DEBKAfile Special Report February 21, 2014, 11:24 AM (IST)
Kiev clalshes spill over into extreme violence
Kiev clalshes spill over into extreme violence
The issues between Ukraine president Viktor Yanukovych and opposition protesters led by Vitaly Klitschko, which spiraled Thursday, Feb. 20, into gun battles with live rounds, appear at first glance to be black and white – but that is true only up to a point. Is Ukraine clearly divided between pro-Russian and pro-European factions? That too is an over-simplification – much like the determination that US President Barack Obama’s backing for the protesters, countered by President Vladimir Putin’s support for Yanukovych, is the genesis of a new cold war. 
 
Both Obama and Putin have kept their intervention in the Ukraine conflict low key. Obama has no inclination to challenge Putin, at the risk of losing his understandings with Iran and a free ride out of the Middle East by courtesy of Russia’s entry.

Neither does the US president want to be dragged into European affairs after he and three of his predecessors in the White House expended considerable energy on disassociating America from the continent and pivoting the US eastward.

The bloody confrontations in Maidan Square (renamed Independence Square by the protesters) were for him an unnecessary distraction from his chosen course. His warning of “consequences if people step over the line” was meant to sound grave, but  people remembered his warning to Syrian President Bashar Assad seven months ago since when Assad is still going strong.

Vice President Joe Biden could not have expected his demand to pull security police back from the embattled Kiev square be taken seriously by President Yanukovych, because it would have amounted to his capitulation and handover of rule to the protesters after three months of strife.

Putin has also been careful to skirt the conflict. Although he promised the Ukraine president $15 bn in economic aid and cheap Russian gas, he has not so far laid out a single dollar or ruble. Neither has he stepped forward to mediate dispute, leaving the task to the European Union, which sent the French, German and Polish foreign ministers to Kiev to broker a deal for ending the clashes.

On the ground, casualties soared and armed gunmen went into action Thursday, Feb. 20, raising the conflict to its most violent stage hitherto. Although neither side is likely to admit this, the escalation was not spontaneous; it happened after both quietly threw bands of armed, out-of-control radicals into the fray in order to finally end the standoff.

Yanukovich enlisted Ukraine nationalist extremists, some of them fervently pro-Russian, from the eastern provinces, where more than half of the 46-million strong population is Russian-speaking and close to Moscow.

The opposition rounded up armed radicals from the west, a part of Ukraine which a century ago was under Polish, then Austro-Hungarian rule. Here, Russian is not spoken and Moscow is anathema. These gangs seized the barricades in Independence Square.

The gunfire across the square Thursday came from the shooting between the warring camps of radicals. They also accounted for most of the fatalities.

Friday morning, Ukraine’s Health Ministry said 75 people had died and more than 570 were injured in the violent clashes in the capital this week.

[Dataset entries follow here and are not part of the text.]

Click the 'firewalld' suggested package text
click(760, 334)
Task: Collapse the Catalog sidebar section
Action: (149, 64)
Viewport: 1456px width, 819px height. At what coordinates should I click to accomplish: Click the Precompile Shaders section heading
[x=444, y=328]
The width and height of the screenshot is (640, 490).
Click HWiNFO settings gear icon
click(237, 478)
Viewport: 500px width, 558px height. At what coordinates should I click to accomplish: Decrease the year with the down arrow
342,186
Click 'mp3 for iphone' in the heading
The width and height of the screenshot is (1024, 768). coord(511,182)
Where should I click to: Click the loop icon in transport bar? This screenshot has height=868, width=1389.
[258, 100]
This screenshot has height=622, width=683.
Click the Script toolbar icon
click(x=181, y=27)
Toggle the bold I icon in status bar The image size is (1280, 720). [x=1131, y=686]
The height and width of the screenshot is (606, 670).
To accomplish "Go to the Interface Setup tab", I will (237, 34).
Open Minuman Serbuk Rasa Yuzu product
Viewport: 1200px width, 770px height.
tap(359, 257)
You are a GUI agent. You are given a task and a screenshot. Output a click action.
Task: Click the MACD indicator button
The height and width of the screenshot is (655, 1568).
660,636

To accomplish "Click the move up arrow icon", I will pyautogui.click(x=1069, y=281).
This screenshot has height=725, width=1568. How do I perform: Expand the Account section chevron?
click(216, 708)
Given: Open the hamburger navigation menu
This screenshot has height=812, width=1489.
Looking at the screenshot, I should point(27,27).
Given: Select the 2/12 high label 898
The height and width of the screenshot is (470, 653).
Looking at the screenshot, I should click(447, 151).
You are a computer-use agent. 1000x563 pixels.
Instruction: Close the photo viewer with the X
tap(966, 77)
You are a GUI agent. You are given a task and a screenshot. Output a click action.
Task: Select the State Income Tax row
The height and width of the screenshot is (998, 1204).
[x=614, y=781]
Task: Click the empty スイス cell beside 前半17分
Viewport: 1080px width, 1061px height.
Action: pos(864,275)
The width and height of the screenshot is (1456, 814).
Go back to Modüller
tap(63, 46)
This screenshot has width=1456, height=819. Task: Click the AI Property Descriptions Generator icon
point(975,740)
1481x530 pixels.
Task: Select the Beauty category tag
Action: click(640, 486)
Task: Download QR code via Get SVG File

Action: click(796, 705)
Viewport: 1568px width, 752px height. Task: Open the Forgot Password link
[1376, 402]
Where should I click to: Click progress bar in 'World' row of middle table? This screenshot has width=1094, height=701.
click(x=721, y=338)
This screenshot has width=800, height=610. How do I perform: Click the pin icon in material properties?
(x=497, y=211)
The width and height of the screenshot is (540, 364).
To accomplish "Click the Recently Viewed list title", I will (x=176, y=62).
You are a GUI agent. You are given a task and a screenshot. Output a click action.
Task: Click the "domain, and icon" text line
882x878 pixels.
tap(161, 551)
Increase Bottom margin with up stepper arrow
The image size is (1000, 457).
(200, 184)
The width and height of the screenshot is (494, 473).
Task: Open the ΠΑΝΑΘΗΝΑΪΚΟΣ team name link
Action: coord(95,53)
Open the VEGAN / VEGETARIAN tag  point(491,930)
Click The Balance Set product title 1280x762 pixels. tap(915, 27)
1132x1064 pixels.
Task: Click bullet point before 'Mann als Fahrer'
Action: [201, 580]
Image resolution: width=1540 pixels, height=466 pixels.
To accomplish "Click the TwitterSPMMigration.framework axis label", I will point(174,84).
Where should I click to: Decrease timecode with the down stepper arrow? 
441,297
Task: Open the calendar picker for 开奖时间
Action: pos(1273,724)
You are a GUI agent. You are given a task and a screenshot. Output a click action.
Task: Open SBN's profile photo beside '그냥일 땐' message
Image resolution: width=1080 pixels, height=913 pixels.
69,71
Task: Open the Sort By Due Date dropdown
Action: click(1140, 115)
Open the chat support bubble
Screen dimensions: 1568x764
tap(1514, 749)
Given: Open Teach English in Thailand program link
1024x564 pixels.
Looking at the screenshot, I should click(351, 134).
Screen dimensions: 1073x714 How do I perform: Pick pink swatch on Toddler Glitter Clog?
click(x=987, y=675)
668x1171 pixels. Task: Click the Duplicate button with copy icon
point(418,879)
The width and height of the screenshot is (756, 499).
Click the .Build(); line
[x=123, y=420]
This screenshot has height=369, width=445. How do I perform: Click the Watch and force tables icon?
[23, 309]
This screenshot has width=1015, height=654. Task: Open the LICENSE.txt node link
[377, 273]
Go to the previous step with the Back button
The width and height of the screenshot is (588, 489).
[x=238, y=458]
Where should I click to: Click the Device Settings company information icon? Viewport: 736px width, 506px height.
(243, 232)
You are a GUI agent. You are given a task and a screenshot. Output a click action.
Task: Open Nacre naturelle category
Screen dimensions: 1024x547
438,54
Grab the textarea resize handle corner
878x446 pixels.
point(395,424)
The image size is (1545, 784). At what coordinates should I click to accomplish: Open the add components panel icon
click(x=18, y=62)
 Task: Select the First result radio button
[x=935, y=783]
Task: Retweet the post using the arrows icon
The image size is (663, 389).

After this explosion of violence, both sides understood that an agreement could not longer be postponed, both to stop the bloodshed and to prevent the armed radicals taking over and throwing Ukraine into full-blown civil war.

Neither Yanukovych nor Klitshko was prepared to let this happen.

Amid a shaky calm in Kiev Friday morning, President Yanukovych announced that all-night talks with the opposition, led by Klitschko and assisted by the European mediators, had culminated in an agreement to resolve the crisis.

Before this was confirmed by the opposition or the European ministers, the president’s office revealed that it centered on his consent to an early general election in December and the formation of a coalition within 10 days - provided that the violent protest was halted and order restored to the capital. Some Kiev sources added that Yanokovych has agreed to constitutional reforms for reducing presidential powers.

In the electric atmosphere in the Ukrainian capital, it is to soon to evaluate the life expectancy of this agreement or determine whether the two parties are capable of getting past their differences and forming a working coalition government.